RNA isolation and Transcriptome data

We compared transcriptome data from Sapocribrum chincoteaguense (ATCC® 50979™), Filamoeba nolandi (ATCC® 50430™), isolate ATCC® PRA-29™, and Trichosphaerium sp. (ATCC® 40318™) obtained from the National Center for Genome Resources (NCGR) as part of the Gordon and Betty Moore Foundation's Marine Microbiology Initiative (http://marinemicroeukaryotes.org/). Total RNA was isolated from live cultures using the RNeasy Mini Kit (Qiagen) and treated with DNase I (New England Biolabs) to eliminate any contaminating DNA. Purity of RNA was determined by measuring the ratio of absorbance at 260 nm and 280 nm. Quantification of RNA was performed using the Quant-iT™ RiboGreen® RNA Assay (Life Technologies). Samples with an OD 260/280 equal to 1.8–1.9 and total RNA concentration ≥3 µg were submitted to the NCGR for transcriptome sequencing. Transcriptome data for ATCC® 50979™ is publicly available at http://camera.crbs.ucsd.edu/mmetsp/details.php?id=MMETSP0437.
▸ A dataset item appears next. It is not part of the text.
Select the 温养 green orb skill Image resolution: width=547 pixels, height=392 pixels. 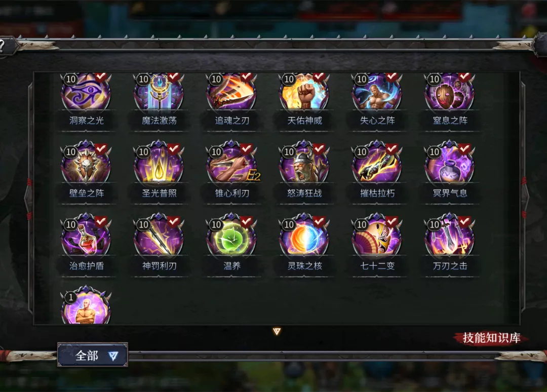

We passed the assembled transcriptome data through a series of quality control steps to remove rDNA and bacterial contaminants, as described in Grant et al. (2012). We searched for homologs to five genes of interest – actin, alpha- and beta- tubulin, elongation factor 2, and 14-3-3 – using custom python scripts as in Grant and Katz (2014), which includes a preliminary analysis of S. chincoteaguense (Eukaryota sp. JG2011) as a test-case for development of the pipeline. For F. nolandi we recovered all five genes; for lineage ATCC® PRA-29 and Trichosphaerium sp. we recovered four (actin, beta-tubulin, elongation factor 2 and 14-3-3), and for S. chincoteaguense we recovered two (actin and elongation factor 2.) One actin gene from S. chincoteaguense had previously been acquired by PCR (Lahr, 2011) and deposited in GenBank (accession #JF94319.1), and a nearly identical sequence (1 SNP in 973 base pairs) was also found in the transcriptome data.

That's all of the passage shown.